Of fires, soap nuts, green shops and a life in balance

Fire Season

It’s fire season again in the Cape. It’s just over a year since Kirstin, who sources our dry and dairy, was packing her bags and preparing to evacuate her house in Kommetjie as a fire raged down the mountains. This week it was the turn of Eduardo, our fresh buyer, packing his bags ready to evacuate his new house in Somerset West.

Fortunately in both cases the fire never made it through the front door, but not everyone has been so lucky. The fires devastated Jannie Nieuwoudt’s farm. We’ve offered products from Jannie before, and he plays a vital role in the organic supply chain in the Western cape. In true community spirit, his neighbours, many in financial difficulty themselves, have rallied round and helped him with new irrigation systems, pipes, fertilizer, mulch and so on.

Another farm affected was Honeywood, where 300 bee hives were destroyed. This, coming after the spring weather severely impacted their production means we won’t have any of their popular honey available for a while, but you can still buy Bloublommetjies and limited stock from Cedarfruits.

Our thoughts again are with the animals and plants destroyed by these latest fires, the firefighters battling the blazes, and everyone affected.

Life in Balance diary and newsletter

Next week we’ll be giving away copies of the 2009 Life in Balance diary.

Printed on recycled Reviva paper and with a cover made from recycled board, it contains a collection of quotes from leading architects of ecological change, reference charts and a resource guide.

With the recommended retail price R188, 270 lucky randomly selected customers who place an order will be getting it free. We can’t guarantee that everyone will get one, but your chances are better than winning something on the lotto!

If you were ordering last year, you may remember receiving the Life in Balance newsletter in your box. The good news is that they’ll be back again, also starting from next week’s delivery.

Soap Nuts

A colleague recently told me that when he first got involved in the organic industry everyone would be looking out for each other, working together for the greater good. Unfortunately that’s not the case, and greed, ego and misinformation and are as prevalent as elsewhere.

Soap nuts have recently been getting bad press from a particular so-called ‘green washing product’, recently-launched in South Africa, and which unfortunately, in good faith, we also offered for a short while. This product claims in their marketing literature that soap nuts cause “massive deforestation” in Nepal and India.

LIST OF TASKS =>
1. Reproduce the newsletter from "With the recommended" up to and including "on the lotto!".
2. According to the newsletter, how many bee hives were destroyed at Honeywood?
3. Write the next part of the newsletter, picking up after its final sentence about soap nuts.
The material after this newsletter has no connection to it.

SUPPLIED DATA =>
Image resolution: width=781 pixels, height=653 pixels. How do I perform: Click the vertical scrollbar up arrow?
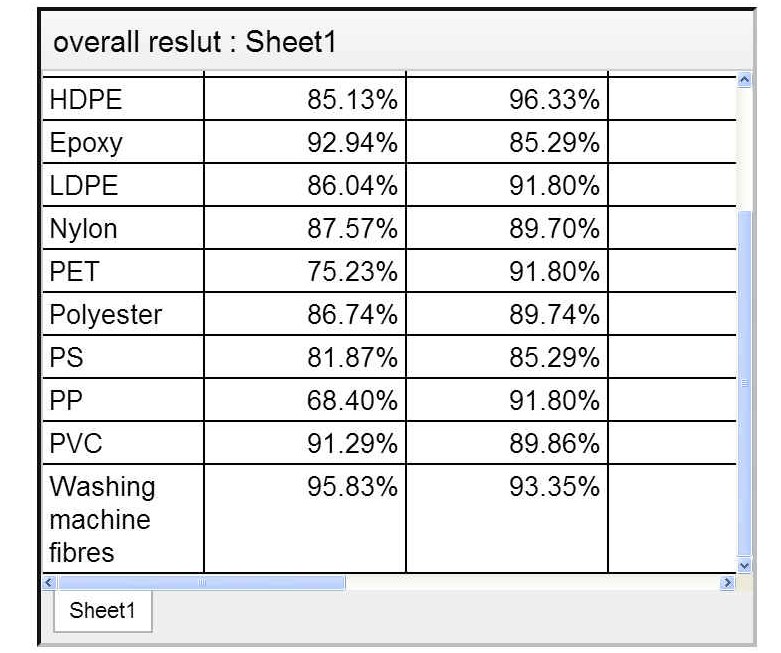(744, 80)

ANSWERS GIVEN =>
1.
With the recommended retail price R188, 270 lucky randomly selected customers who place an order will be getting it free. We can’t guarantee that everyone will get one, but your chances are better than winning something on the lotto!

2. 300

3.
Luckily this is not the case, and the soappod tree, from which the soap nut comes, lives up to 90 years, and is widely and sustainably grown in Asia. They also, unlike some other products, actually enhance the natural washing effects of water and clothes in a washing machine, as they contain saponin, a natural detergent.

We still get requests for the other product, and it seems to be selling well and in demand, but our goal is to offer the most ethical products we can find. One that badmouths rivals and claims to clean laundry by ’emitting powerful infrared rays’, in other words heat, the same as a plastic coathanger, is not it.

But on to positive things. Soap nuts are completely natural and biodegradeable. Put between between three and five in a bag or an old sock and add to the washing load. They can be re-used up to four times, and then composted thereafter. They don’t add a scent, but you can add a few drops of essential oil if you want your washing to have a fragrance.

You can also use them for general household cleaning. Click on the product name on our site for more information, or do some searching on the internet – they have quite a few uses!

Besides certified organic soap nuts, we’re also offering certified biodynamic and organic soapwort laundry liquid from Bloublommetjies, and a laundry liquid from Enchantrix.

Green Shop

We’ve also been selling a range of solar and windup lanterns, chargers and toys from Green Shop. They sell consistently, but in small quantities. We’ve decided to cut our time burning up fuel on the road for only a few toys, by offering these only once a month. We’ll be offering them for delivery and collection in the last week of the month.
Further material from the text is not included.